[Dataset entries]
--- --- ---
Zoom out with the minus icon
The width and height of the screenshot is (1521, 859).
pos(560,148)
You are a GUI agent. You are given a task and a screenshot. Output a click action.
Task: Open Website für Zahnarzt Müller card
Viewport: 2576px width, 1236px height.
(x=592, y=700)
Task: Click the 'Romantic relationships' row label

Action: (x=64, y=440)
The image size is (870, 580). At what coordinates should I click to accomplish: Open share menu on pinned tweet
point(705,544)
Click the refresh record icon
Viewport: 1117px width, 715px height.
--- --- ---
WHAT IS EXPECTED> Rewrite every line of the entries above as a Markdown table with the columns "Row" and "Line", numbering the rows and omitting blank lines.

ANSWER FOR THIS EXERCISE>
| Row | Line |
|---|---|
| 1 | Zoom out with the minus icon |
| 2 | The width and height of the screenshot is (1521, 859). |
| 3 | pos(560,148) |
| 4 | You are a GUI agent. You are given a task and a screenshot. Output a click action. |
| 5 | Task: Open Website für Zahnarzt Müller card |
| 6 | Viewport: 2576px width, 1236px height. |
| 7 | (x=592, y=700) |
| 8 | Task: Click the 'Romantic relationships' row label |
| 9 | Action: (x=64, y=440) |
| 10 | The image size is (870, 580). At what coordinates should I click to accomplish: Open share menu on pinned tweet |
| 11 | point(705,544) |
| 12 | Click the refresh record icon |
| 13 | Viewport: 1117px width, 715px height. |